Mathematics is not about numbers. It is about teaching someone to think logically, to break a complex problem into steps, to trust that if they follow the process the answer will emerge. I use that exact same approach in IT delivery, in yoga teaching, in digital strategy and in healing sessions today.
The corporate years
From the BPO industry delivering requirements for Microsoft, to Satyam Computers and Tech Mahindra delivering requirements for Barclays, GSK, Mastercard, Cisco, GE Power and British Petroleum - the distance from Rs.200 a month felt almost incomprehensible at times.
But here is what I know: every single skill that made me effective in those boardrooms and project rooms was built in the years before. The ability to listen without ego. The ability to make complex things simple. The ability to show up with full attention regardless of how important or unimportant the room considered you to be. These were not corporate skills. They were human skills I had been developing since the STD booth.
The turning point
In 2009 I experienced Sudarshan Kriya for the first time under Gurudev Sri Sri Ravishankar ji. And something that had been building for years - a quiet sense that the corporate path, however successful, was not the full expression of who I was - became impossible to ignore.
I did not leave IT immediately. I taught yoga voluntarily in corporate offices from 2012 while still working full time. I let both worlds exist together for seven years. In 2019 I finally made the full transition. Founded Navyoga Wellness. Became a certified Art of Living teacher. Completed sound healing and Rakkenho certifications in 2020.
What the journey actually taught me
People sometimes look at what I do now - yoga teacher, sound healer, digital consultant, founder - and assume I had some advantage I am not acknowledging. A family connection. A shortcut. A stroke of luck.
I started at Rs.200 a month. There was no shortcut.

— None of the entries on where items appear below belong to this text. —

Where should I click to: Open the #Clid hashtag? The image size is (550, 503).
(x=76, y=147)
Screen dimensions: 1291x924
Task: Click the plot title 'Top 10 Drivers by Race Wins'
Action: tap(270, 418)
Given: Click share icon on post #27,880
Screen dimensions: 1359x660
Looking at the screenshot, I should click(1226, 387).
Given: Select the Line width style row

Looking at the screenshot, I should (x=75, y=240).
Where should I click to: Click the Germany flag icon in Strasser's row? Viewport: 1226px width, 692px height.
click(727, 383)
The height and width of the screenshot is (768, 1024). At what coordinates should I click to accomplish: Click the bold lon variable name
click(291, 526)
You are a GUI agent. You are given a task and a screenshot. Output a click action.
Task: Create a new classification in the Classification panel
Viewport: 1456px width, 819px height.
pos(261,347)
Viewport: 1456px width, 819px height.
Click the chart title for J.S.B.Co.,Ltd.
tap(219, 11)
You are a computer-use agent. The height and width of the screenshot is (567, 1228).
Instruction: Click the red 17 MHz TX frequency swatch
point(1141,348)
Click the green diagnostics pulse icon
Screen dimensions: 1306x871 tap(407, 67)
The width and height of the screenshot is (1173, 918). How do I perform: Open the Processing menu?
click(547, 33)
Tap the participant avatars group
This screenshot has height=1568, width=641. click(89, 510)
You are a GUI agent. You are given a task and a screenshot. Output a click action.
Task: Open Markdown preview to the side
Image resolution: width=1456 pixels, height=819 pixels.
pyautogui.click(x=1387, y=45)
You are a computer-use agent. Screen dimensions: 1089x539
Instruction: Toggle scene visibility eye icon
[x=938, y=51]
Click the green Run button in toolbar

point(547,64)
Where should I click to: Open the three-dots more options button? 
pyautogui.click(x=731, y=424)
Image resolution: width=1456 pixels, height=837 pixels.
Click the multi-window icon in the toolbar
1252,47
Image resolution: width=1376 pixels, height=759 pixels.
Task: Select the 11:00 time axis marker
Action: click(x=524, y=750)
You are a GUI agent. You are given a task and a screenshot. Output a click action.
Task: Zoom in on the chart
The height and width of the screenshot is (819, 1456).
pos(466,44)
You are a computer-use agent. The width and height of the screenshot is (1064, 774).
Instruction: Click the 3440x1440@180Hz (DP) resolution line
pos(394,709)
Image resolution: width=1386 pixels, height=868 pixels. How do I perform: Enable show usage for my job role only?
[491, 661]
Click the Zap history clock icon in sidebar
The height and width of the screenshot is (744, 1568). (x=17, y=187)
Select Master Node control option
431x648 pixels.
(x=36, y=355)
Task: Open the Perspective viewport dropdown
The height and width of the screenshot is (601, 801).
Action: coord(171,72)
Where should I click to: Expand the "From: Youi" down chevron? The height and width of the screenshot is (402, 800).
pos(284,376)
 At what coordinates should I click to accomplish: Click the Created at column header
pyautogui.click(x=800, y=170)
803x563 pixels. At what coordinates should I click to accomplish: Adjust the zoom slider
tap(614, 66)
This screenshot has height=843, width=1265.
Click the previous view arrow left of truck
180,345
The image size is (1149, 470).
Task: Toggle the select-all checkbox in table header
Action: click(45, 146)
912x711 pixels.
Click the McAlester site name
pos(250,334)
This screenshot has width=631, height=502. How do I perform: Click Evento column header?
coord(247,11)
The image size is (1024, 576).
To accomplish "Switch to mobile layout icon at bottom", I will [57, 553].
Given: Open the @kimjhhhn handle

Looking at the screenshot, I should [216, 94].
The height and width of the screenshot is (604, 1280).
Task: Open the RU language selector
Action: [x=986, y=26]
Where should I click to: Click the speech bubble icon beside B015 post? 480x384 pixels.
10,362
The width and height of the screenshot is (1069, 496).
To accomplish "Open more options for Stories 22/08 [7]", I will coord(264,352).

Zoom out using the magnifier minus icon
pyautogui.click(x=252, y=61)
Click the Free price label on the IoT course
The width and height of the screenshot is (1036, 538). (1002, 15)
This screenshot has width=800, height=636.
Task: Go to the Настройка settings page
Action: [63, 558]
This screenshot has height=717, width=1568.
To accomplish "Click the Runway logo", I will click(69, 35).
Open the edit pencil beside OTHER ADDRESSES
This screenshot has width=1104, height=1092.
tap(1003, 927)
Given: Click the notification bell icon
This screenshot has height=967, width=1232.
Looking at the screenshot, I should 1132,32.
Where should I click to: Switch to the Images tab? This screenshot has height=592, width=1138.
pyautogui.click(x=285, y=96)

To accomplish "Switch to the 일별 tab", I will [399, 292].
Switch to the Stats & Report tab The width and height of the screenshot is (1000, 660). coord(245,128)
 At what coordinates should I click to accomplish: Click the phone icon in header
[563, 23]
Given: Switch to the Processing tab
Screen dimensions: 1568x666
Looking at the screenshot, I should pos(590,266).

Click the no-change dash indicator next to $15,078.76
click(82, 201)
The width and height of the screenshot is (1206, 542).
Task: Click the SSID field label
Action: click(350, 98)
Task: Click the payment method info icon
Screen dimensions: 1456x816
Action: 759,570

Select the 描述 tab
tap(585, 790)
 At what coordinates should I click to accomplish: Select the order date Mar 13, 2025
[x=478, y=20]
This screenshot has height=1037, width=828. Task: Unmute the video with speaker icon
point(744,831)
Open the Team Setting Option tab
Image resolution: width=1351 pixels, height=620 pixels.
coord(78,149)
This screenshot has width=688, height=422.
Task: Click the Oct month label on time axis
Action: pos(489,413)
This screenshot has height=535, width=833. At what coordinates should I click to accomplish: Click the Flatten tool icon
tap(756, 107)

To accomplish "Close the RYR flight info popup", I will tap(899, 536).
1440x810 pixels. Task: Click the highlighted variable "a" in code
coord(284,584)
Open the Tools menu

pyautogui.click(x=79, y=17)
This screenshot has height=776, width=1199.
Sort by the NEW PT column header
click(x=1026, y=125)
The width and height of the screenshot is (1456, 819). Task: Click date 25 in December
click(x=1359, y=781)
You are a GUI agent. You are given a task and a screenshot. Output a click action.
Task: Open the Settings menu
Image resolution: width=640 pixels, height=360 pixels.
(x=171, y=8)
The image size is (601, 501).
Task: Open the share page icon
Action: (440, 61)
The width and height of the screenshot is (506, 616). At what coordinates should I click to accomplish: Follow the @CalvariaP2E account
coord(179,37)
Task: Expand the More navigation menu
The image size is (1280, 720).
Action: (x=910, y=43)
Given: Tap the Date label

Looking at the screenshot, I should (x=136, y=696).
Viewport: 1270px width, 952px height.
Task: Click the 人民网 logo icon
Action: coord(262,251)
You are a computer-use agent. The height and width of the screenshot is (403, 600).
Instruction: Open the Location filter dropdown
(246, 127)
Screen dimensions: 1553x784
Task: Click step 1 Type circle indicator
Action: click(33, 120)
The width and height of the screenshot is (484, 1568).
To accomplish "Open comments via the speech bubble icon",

What there was, and what I want to pass on more than any technique or credential, is this: the quality of your attention is your most valuable asset. Not your qualifications. Not your network. Not your experience. Your attention. The degree to which you are fully present with whatever is in front of you - the person at the STD booth making a call, the student in the mathematics class, the stakeholder in the project meeting, the student on the yoga mat - determines the quality of everything you produce.
My father taught me that at the neem tree. The STD booth reinforced it. The reception desk deepened it. Fifteen years of yoga and healing practice made it the centre of everything.
From Rs.200 a month to wherever you are reading this - the distance is not measured in money or titles. It is measured in the quality of attention you brought to every single step along the way.